Des élus américains, au premier rang desquels les anciens candidats républicains à la présidence Marco Rubio et Ted Cruz, se sont inquiétés récemment de la possibilité de voir le groupe pétrolier russe Rosneft mettre la main sur Citgo, basée à Houston (Texas).

Cette crainte vient du fait que Citgo a été apporté comme garantie par PDVSA dans le cadre d'une émission de dette à laquelle a souscrit Rosneft en décembre. Si PDVSA se révélait incapable de rembourser, Rosneft pourrait alors réclamer Citgo en dédommagement.

- Sécurité nationale -

"Nous sommes fortement préoccupés par le fait que le contrôle par Rosneft d'un important fournisseur d'énergie américain pourrait faire peser une grave menace sur la sécurité de l'approvisionnement en énergie du pays, impacter les livraisons d'essence aux consommateurs américains et exposer des infrastructures américaines essentielles à des menaces en terme de sécurité nationale", ont écrit le 10 avril dans une lettre adressée au secrétaire au Trésor Steve Mnuchin, MM. Rubio, Cruz et quatre autres sénateurs.

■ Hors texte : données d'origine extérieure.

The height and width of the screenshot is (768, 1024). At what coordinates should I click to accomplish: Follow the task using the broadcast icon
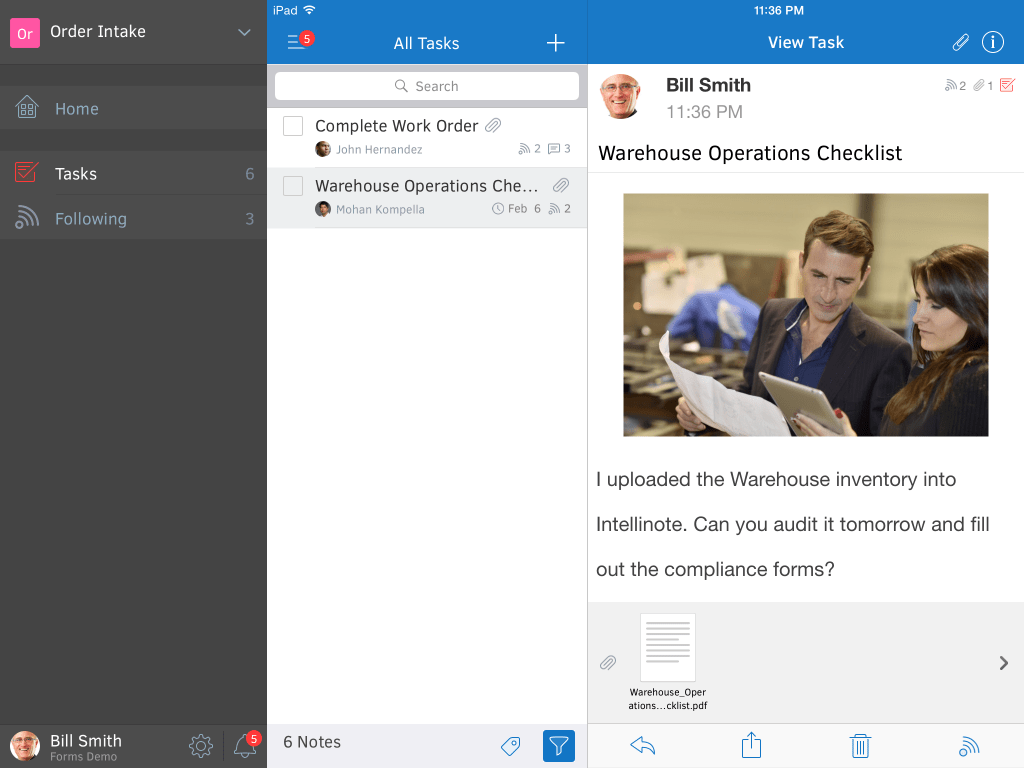coord(968,745)
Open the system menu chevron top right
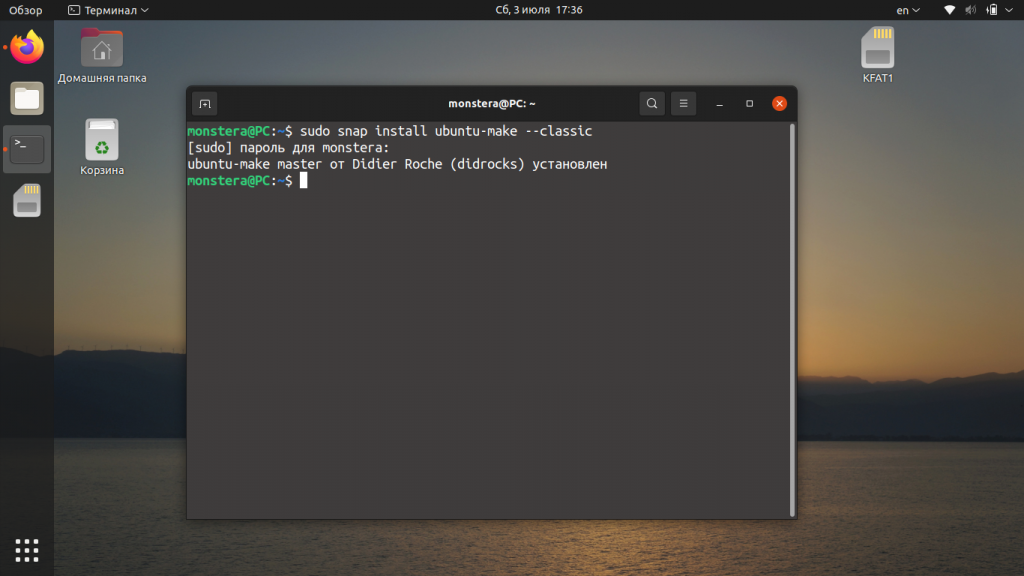The width and height of the screenshot is (1024, 576). [1009, 10]
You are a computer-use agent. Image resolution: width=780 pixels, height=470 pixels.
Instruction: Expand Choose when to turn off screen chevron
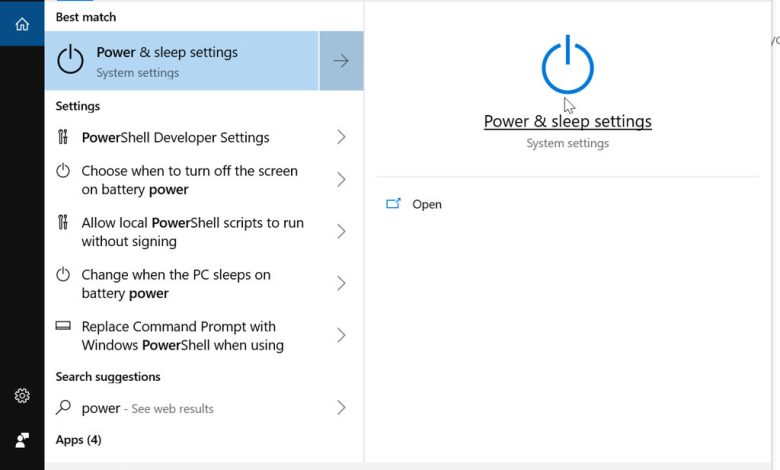point(341,180)
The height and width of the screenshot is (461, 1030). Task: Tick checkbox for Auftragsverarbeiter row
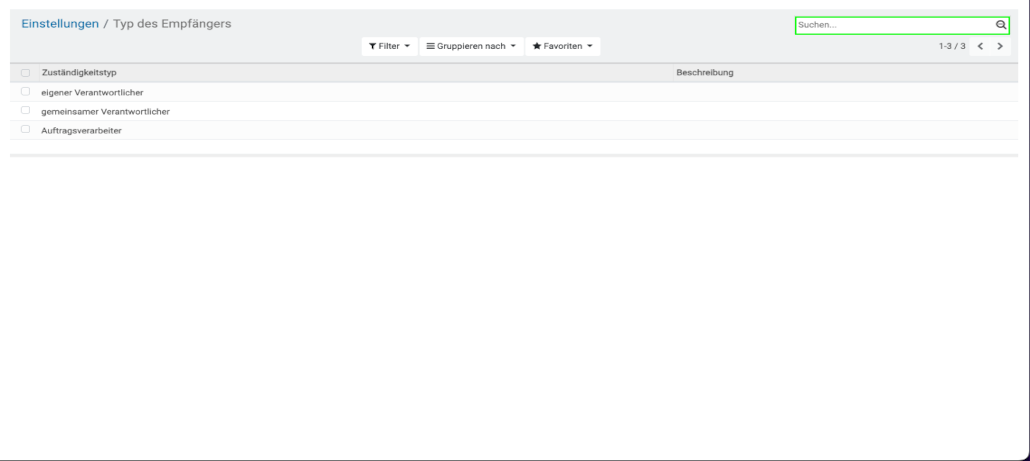(25, 130)
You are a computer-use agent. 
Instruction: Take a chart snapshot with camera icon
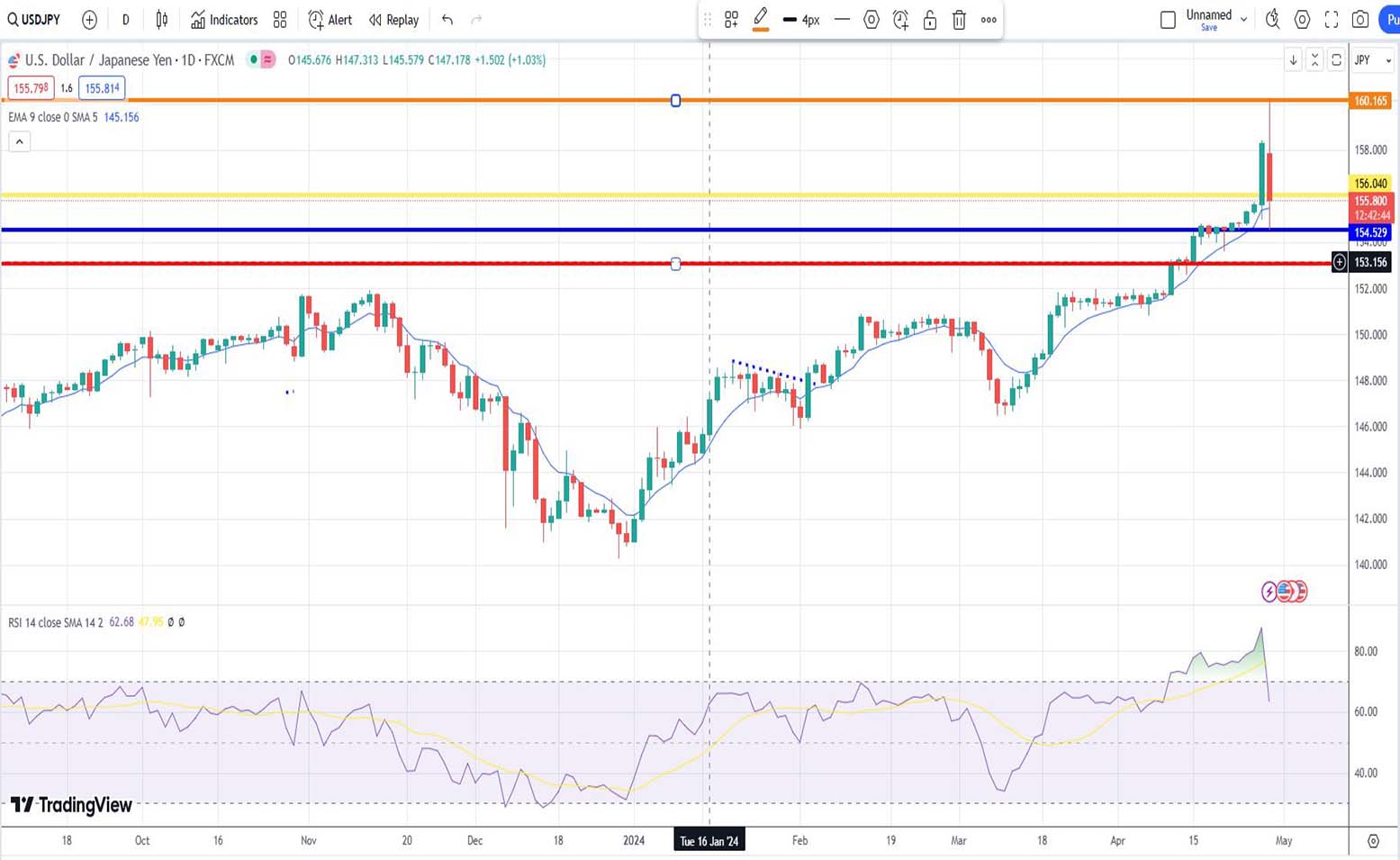point(1360,20)
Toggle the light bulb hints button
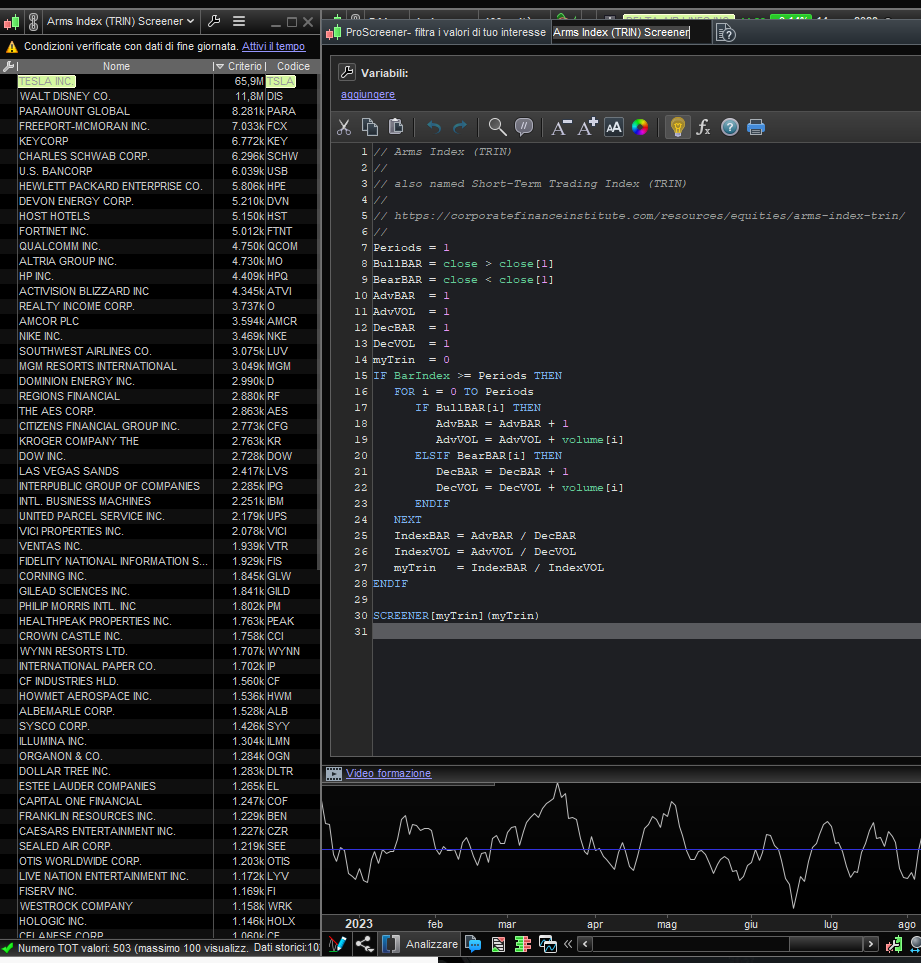This screenshot has height=963, width=921. point(677,127)
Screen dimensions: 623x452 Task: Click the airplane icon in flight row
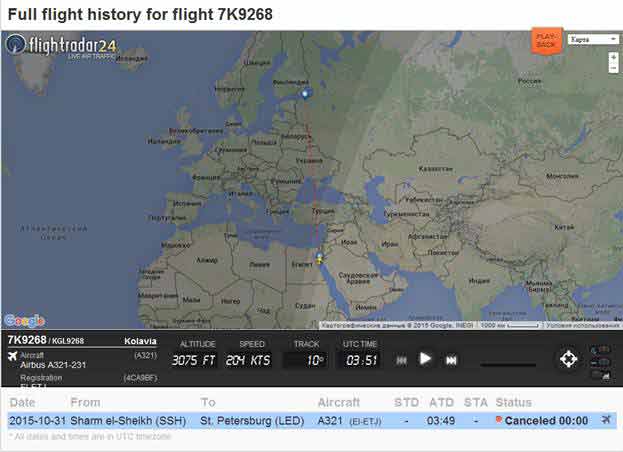point(606,420)
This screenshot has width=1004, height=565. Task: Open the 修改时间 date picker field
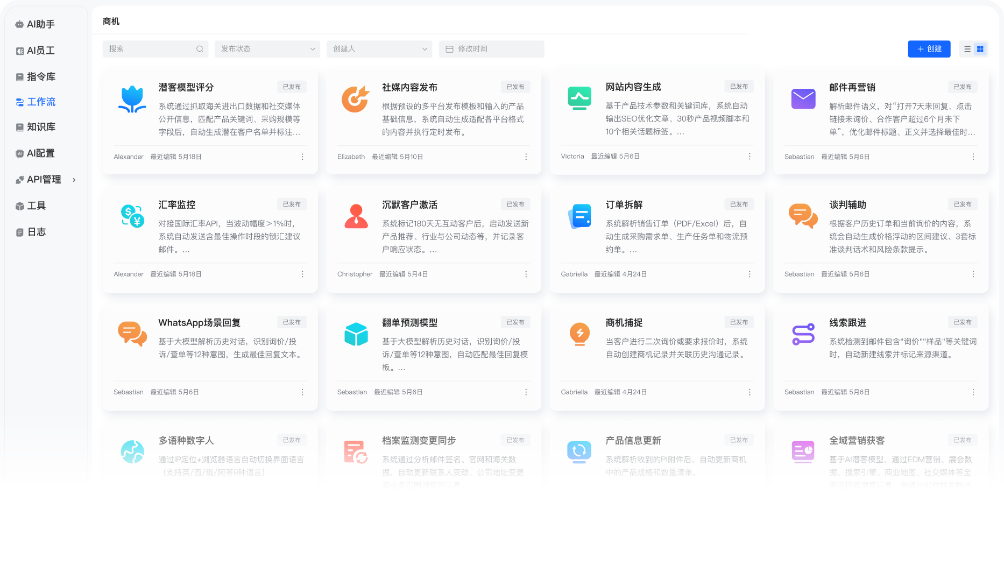pyautogui.click(x=491, y=49)
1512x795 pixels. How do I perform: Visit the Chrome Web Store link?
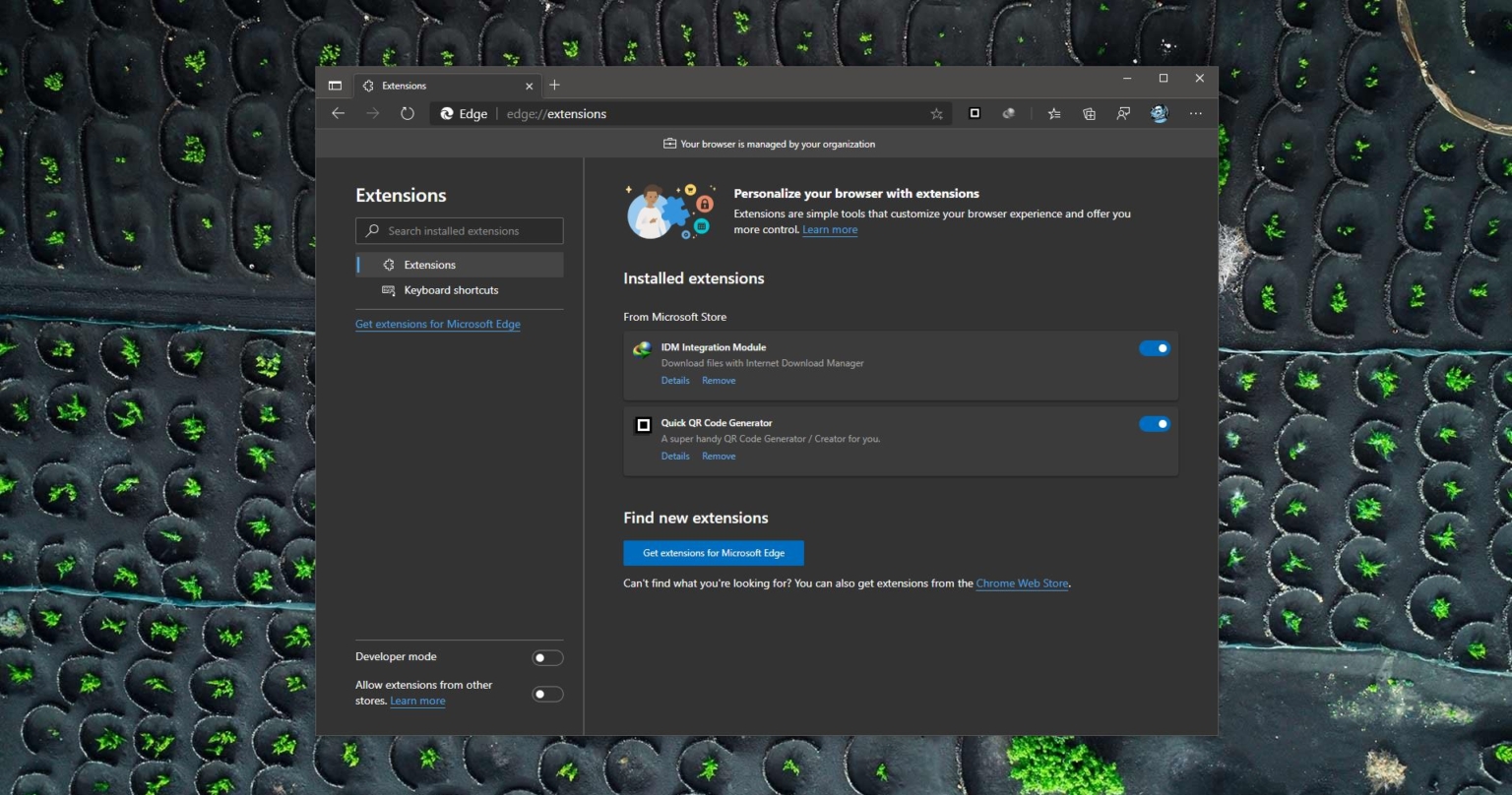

Selon Matthew Taylor, expert pour l'Amérique latine auprès du Center for Foreign Relations à Washington, l'administration Trump semble suivre la même politique que celle de son prédécesseur Barack Obama face à la crise vénézuélienne.

"Les Etats-Unis ont imposé des sanctions ciblées sur des ressortissants vénézuéliens, comme le vice-président El-Aissami, mais ont sagement résisté à la tentation de confronter le régime plus directement et unilatéralement, laissant les pays latino-américains assurer la gestion. Mais la patience semble s'épuiser à Washington", prévient-il dans un blog.